I've spent more time than I'm comfortable admitting with Gartner's favorites
in the Data Governance and Data Quality areas and they all suck. Desperately
looking forward to having someone not-tied to legacy technology enter this
space.

------
ghc
I am curious how this compares to [http://dataframe.ai](http://dataframe.ai)
or the open source metaframe (
[http://github.com/rsyi/metaframe](http://github.com/rsyi/metaframe) ) tools
I've looked at in the past?

It might be helpful to have more specific information about how it compares to
other solutions aimed at a technical audience.

------
kthejoker2
If you're looking for assistance developing the tool and/or selling to
enterprise, reach out (username minus the 2 at gmail), I've got a virtual
Rolodex full of F500 clients looking for better answers in this space.

------
datahub
Disclosure: I am part of the DataHub team at LinkedIn

There have been a number of recent open source offerings in this space, one of
them being DataHub [1] which is a product of our evolution in the metadata
space over the years.

An important lesson we learnt as part of this evolution is that
monolithic/centralized architecture just doesn't scale with new data and
users. Individual teams/owners must have the power and flexibility to decide
what they care about while still being able to tap into the global metadata.

Join our community if you are interested.

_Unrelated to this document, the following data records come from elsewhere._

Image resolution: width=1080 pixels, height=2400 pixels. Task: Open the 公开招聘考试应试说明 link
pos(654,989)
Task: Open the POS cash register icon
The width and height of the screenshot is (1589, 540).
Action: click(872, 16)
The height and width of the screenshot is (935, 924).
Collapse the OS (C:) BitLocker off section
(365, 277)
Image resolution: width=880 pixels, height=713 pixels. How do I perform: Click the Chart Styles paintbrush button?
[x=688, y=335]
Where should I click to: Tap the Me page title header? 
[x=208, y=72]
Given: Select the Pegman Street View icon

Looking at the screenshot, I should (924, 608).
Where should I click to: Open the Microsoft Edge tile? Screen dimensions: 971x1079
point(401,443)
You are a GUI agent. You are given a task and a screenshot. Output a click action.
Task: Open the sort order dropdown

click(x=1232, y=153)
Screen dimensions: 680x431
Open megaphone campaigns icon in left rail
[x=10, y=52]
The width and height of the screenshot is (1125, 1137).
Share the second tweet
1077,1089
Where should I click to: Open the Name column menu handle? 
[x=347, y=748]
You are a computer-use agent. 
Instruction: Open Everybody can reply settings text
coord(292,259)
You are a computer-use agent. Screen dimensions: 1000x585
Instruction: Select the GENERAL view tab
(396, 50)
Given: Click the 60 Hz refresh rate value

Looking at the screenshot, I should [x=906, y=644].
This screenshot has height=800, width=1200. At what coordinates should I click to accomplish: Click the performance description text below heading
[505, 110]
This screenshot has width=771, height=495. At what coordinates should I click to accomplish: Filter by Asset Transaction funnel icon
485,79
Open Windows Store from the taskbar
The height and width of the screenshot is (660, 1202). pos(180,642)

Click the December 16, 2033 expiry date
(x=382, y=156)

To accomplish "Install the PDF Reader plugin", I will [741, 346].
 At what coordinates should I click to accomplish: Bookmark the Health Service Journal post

[1] [https://github.com/linkedin/datahub](https://github.com/linkedin/datahub)

------
curiousDog
Aren't these abstractions often so complex, company-specific and leaky that
most companies are better off building their own in-house solutions? Atleast
that's what I've seen at most FAANG companies but then again they're notorious
for having NIH syndrome and have the resources which your regular IT shop
might not.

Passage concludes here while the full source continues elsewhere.